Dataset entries
● ● ● ● ●

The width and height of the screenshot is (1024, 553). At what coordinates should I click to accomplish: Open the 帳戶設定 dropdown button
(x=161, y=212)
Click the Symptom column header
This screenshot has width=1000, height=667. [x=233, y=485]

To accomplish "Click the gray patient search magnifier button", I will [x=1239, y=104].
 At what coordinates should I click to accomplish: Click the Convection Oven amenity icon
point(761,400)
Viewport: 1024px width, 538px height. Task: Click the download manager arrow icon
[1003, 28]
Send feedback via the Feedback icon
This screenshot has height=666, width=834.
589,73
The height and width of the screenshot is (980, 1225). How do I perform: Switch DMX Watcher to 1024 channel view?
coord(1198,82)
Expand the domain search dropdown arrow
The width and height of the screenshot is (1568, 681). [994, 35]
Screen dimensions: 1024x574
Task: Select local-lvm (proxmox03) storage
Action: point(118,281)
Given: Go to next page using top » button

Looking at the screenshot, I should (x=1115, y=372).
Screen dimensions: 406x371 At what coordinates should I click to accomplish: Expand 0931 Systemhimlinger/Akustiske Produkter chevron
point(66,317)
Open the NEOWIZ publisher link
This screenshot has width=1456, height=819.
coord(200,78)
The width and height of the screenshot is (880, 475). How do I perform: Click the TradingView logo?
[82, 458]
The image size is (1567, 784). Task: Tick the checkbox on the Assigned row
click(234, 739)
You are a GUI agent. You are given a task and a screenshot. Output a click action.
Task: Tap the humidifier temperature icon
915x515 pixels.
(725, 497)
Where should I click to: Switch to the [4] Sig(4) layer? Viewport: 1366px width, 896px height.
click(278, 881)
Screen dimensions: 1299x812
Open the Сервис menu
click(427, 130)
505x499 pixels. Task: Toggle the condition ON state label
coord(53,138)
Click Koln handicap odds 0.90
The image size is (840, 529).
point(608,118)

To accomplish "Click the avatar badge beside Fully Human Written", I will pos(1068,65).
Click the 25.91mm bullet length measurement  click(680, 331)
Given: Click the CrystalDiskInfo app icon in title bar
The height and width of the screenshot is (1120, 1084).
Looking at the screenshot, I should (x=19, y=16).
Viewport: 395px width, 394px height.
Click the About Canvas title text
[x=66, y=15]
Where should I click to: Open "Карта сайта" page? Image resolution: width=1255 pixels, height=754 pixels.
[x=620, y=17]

● ● ● ● ●

WHAT YOU ARE ASKED TO DO
All of the data shown above should be printed exactly as given.

THE COMPLETED TASK
The width and height of the screenshot is (1024, 553). At what coordinates should I click to accomplish: Open the 帳戶設定 dropdown button
(x=161, y=212)
Click the Symptom column header
This screenshot has width=1000, height=667. [x=233, y=485]

To accomplish "Click the gray patient search magnifier button", I will [x=1239, y=104].
 At what coordinates should I click to accomplish: Click the Convection Oven amenity icon
point(761,400)
Viewport: 1024px width, 538px height. Task: Click the download manager arrow icon
[1003, 28]
Send feedback via the Feedback icon
This screenshot has height=666, width=834.
589,73
The height and width of the screenshot is (980, 1225). How do I perform: Switch DMX Watcher to 1024 channel view?
coord(1198,82)
Expand the domain search dropdown arrow
The width and height of the screenshot is (1568, 681). [994, 35]
Screen dimensions: 1024x574
Task: Select local-lvm (proxmox03) storage
Action: point(118,281)
Given: Go to next page using top » button

Looking at the screenshot, I should (x=1115, y=372).
Screen dimensions: 406x371 At what coordinates should I click to accomplish: Expand 0931 Systemhimlinger/Akustiske Produkter chevron
point(66,317)
Open the NEOWIZ publisher link
This screenshot has width=1456, height=819.
coord(200,78)
The width and height of the screenshot is (880, 475). How do I perform: Click the TradingView logo?
[82, 458]
The image size is (1567, 784). Task: Tick the checkbox on the Assigned row
click(234, 739)
You are a GUI agent. You are given a task and a screenshot. Output a click action.
Task: Tap the humidifier temperature icon
915x515 pixels.
(725, 497)
Where should I click to: Switch to the [4] Sig(4) layer? Viewport: 1366px width, 896px height.
click(278, 881)
Screen dimensions: 1299x812
Open the Сервис menu
click(427, 130)
505x499 pixels. Task: Toggle the condition ON state label
coord(53,138)
Click Koln handicap odds 0.90
The image size is (840, 529).
point(608,118)

To accomplish "Click the avatar badge beside Fully Human Written", I will pos(1068,65).
Click the 25.91mm bullet length measurement  click(680, 331)
Given: Click the CrystalDiskInfo app icon in title bar
The height and width of the screenshot is (1120, 1084).
Looking at the screenshot, I should (x=19, y=16).
Viewport: 395px width, 394px height.
Click the About Canvas title text
[x=66, y=15]
Where should I click to: Open "Карта сайта" page? Image resolution: width=1255 pixels, height=754 pixels.
[x=620, y=17]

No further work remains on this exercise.